Bagarre d’Annecy. — Maximum du prix des denrées. — L’abbé Panisset, évêque intrus. — Réaction du 21 août 1793. — Le commandant de La Fléchère. — Elargissement des prisonniers. — Nouveaux proscrits. — Assassinat de M. de La Fléchère. — Frédelane Decoux, dite Boname.

LA Convention avait créé, le 11 mars 1793, sur la proposition de Cambacérès, un tribunal révolutionnaire qui devait être et fut composé de jurés et de juges nommés par la Convention. La terrible juridiction s’étendait sur tout le territoire français et les pays envahis par ses armées. Ses condamnations emportaient confiscation des biens des condamnés. La peine de mort fut portée contre les émigrés et les prêtres déportés sur le territoire français, et devait être appliquée dans les vingt-quatre heures, sur l’attestation d’identité donnée par deux bons citoyens. Les jeunes filles même qui seraient prévenues d’avoir émigré avec leurs parents et qui seraient rentrées en France devaient être déportées, et, dans le cas où elles rentreraient encore, elles étaient passibles de la peine de mort .
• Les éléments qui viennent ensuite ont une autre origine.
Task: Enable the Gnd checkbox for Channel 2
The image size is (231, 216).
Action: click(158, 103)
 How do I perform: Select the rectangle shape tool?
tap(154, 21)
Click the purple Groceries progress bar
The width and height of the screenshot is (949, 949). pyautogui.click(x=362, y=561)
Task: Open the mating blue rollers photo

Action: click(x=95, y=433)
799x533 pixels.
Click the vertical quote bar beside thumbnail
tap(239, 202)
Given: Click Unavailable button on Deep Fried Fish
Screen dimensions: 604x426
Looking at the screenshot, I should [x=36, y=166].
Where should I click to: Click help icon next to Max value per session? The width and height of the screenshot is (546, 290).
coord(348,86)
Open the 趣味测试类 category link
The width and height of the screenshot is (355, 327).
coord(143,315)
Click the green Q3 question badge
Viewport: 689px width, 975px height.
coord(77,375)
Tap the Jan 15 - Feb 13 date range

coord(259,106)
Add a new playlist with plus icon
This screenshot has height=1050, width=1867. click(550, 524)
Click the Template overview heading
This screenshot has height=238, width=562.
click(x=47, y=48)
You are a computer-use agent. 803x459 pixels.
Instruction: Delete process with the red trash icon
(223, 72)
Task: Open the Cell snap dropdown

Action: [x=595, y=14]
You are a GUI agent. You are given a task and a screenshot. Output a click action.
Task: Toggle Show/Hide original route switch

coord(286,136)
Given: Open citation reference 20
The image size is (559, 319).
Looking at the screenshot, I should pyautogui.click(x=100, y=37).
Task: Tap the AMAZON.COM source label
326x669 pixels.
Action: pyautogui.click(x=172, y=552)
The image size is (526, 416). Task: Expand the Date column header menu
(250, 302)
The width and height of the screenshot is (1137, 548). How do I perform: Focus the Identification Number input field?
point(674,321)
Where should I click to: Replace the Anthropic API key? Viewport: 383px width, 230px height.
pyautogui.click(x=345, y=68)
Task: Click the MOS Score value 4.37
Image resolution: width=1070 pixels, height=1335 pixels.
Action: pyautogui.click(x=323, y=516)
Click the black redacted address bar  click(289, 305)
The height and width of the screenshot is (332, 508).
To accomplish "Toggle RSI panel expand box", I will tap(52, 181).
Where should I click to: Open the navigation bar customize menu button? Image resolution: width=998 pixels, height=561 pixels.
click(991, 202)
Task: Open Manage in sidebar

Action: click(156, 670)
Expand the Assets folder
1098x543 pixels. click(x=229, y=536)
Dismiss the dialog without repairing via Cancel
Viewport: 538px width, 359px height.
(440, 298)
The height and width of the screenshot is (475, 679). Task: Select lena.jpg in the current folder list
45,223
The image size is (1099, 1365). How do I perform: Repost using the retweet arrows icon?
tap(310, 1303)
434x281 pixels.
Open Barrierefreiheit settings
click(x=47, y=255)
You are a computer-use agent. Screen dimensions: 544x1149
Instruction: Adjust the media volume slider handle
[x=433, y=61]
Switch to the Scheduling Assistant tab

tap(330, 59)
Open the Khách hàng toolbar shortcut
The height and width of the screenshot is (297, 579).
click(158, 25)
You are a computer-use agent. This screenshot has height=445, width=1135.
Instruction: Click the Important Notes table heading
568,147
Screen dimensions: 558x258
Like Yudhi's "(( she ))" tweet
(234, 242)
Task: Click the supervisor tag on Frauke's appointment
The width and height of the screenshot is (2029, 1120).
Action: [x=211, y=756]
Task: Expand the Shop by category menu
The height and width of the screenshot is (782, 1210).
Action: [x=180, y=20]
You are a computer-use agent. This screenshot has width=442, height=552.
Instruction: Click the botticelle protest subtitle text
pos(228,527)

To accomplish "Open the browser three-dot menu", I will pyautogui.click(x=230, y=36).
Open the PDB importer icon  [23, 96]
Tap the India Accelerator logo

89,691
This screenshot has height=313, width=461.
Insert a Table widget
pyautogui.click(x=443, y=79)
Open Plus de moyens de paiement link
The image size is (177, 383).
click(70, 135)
Les Girondins avaient fait passer, à la Convention, le 8 avril, un décret en vertu duquel les députés convaincus d’un délit national seraient sur-le-champ traduits devant le tribunal révolutionnaire, et ils furent les premiers à en subir l’application. En effet, les Girondins, les justes-milieu de ce temps-là, aidèrent merveilleusement la Révolution à marcher, mais ils furent impuissants pour arrêter sa course désordonnée. Ils sentirent trop tard la vérité de ces mots du féroce Collot-d’Herbois: «En révolution, quiconque s’arrête est écrasé.» Une guerre sourde existait entre eux et la Montagne, et comme dit encore le conventionnel Danton: «En révolution, l’autorité appartient aux plus scélérats.» A ce titre, les Montagnards remportèrent la victoire, et, le 2 juin, «vingt-deux Girondins sont mis en état d’arrestation chez eux, où ils resteront sous la sauvegarde du peuple français, de la Convention nationale et de la loyauté des citoyens de Paris.»

On sait que cette sauvegarde et cette loyauté les conduisirent sur l’échafaud, récompense immanquable des opinions qui vaguent d’un parti à l’autre.

Le 8 juin, une loi condamne à la déportation les personnes dont l’incivisme serait un sujet de trouble.

Le 4 mai, on avait enjoint aux municipalités de fixer un maximum du prix des grains et farines. Cette loi ôtait au commerce, à l’industrie et à l’agriculture la liberté sans laquelle ces trois nourrices de la société ne peuvent vivre. Mais on voulait atteindre, ruiner et mettre au niveau des prolétaires les hommes de la classe moyenne que les Jacobins désignaient sous les dénominations d’aristocratie bourgeoise, d’aristocratie mercantile et de négociantisme.

Ce qu’on appelait maximum était un tableau officiel qui fixait le prix de vente, en gros et en détail, de toutes les productions de la terre et des matières premières, depuis le blé jusqu’au coton des Indes, la soie et la laine, l’indigo, le café et tous les objets de fabrication. Or, comme ces tableaux étaient dressés par des ignorants, incapables de coter exactement les prix si variables de transport, les intérêts des capitaux avancés, la plus-value acquise par le travail, les profits légitimes du négociant, de l’entrepreneur, de l’ouvrier et du vendeur, on comprend aisément que le maximum ait jeté dans les affaires une perturbation qui fut la ruine de tous.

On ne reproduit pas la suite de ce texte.